RT reports that the UK leader said the government will increase checks on Russians coming into the country.
“While our response must be robust it must also remain true to our values,” May said. “Many Russians make valuable contribution to this country and will be welcome. But for those who wish to do us harm the message is clear, you are not welcome.”
May also confirmed no ministers or members of the royal family would attend the 2018 FIFA World Cup in Russia.
The UK government is pushing for a debate at the UN, May added, saying that the government is also trying to ensure the Organization for the Prohibition of Chemical Weapons (OPCW) can verify the UK claims.
Concluding, May asserted that there “are other measures we stand ready to employ should we receive any further Russian provocation.”
Labour leader Jeremy Corbyn said the incident with Skripal was an “appalling act of violence.” It was “utterly reckless” to use such a nerve agent in a civilian environment.
Corbyn asked whether the government had responded to Russian demands for a sample of the agent allegedly used against Skripal. He went on to ask what information there was about where the nerve agent came from.
He continued, asking May whether she agrees with him it that is necessary to maintain a robust dialogue with Russia.
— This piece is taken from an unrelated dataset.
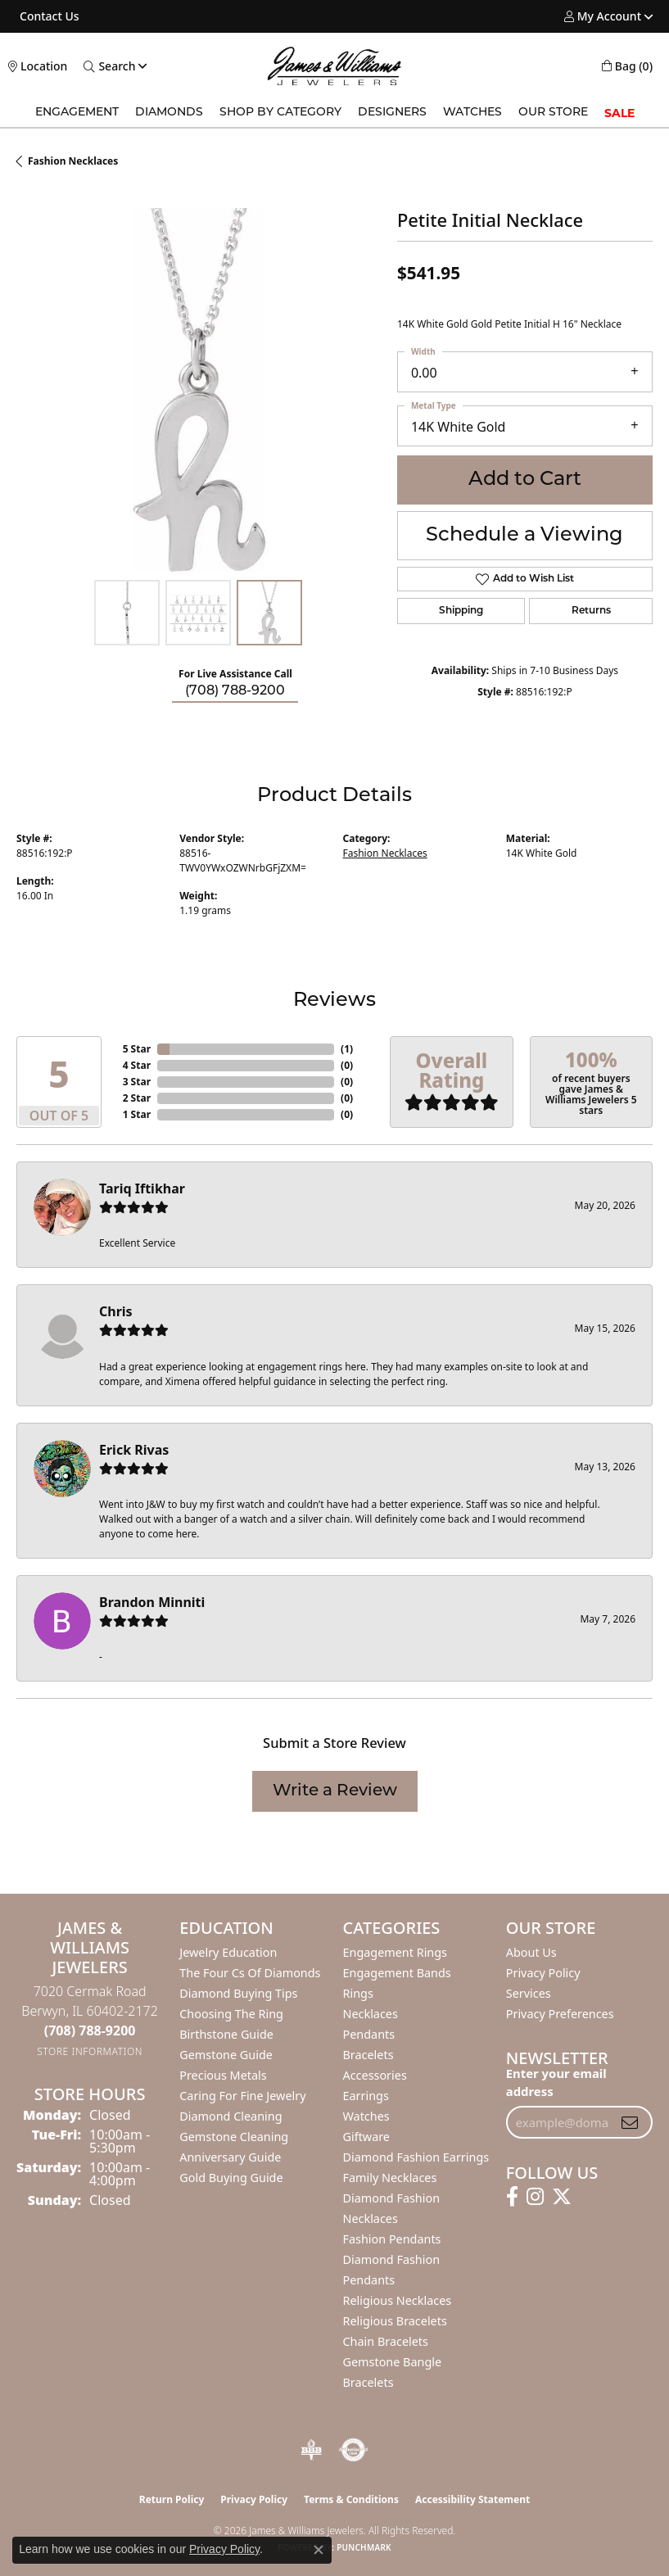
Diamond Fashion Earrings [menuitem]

Corbyn said the UK and its allies should urge Russia to reveal full details of its chemical weapons program to the OPCW.
It is a matter of huge regret that diplomatic capacity has been cut, the Labour leader added. May responded by criticizing Corbyn for his decision not to condemn the Russian state.
The UK PM reiterated that whether RT has its broadcast license revoked is a matter for media regulator Ofcom, not the government. RT reports…
Shortly after May’s statement, the Russian embassy issued its response. It called the expulsion of Russian diplomats “totally unacceptable, unjustified and shortsighted.”
In a statement it said: “On 14 of March Russian Ambassador Alexander Yakovenko was summoned to the Foreign and Commonwealth Office where he was informed that 23 diplomats were declared personae non gratae.
“We consider this hostile action as totally unacceptable, unjustified and shortsighted. All the responsibility for the deterioration of the Russia-UK relationship lies with the current political leadership of Britain.”
Russia has said it will not respond to the prime minister’s demand until it has a sample of the toxin and an internationally accepted procedure is followed in the investigation. The case must go through the proper channels of the Organization for the Prohibition of Chemical Weapons (OPCW), of which both Russia and the UK are members, Russia’s Foreign Minister Sergei Lavrov has said. The OPCW rules allow London to send a formal inquiry to Moscow, with a 10-day window for a reply.
Russia has denied any involvement in the attempted murder of Skripal, 66, and his 33-year-old daughter Yulia in Salisbury. The two were found slumped on a bench in the town center on March 3, allegedly poisoned with a Soviet-engineered nerve agent called Novichok.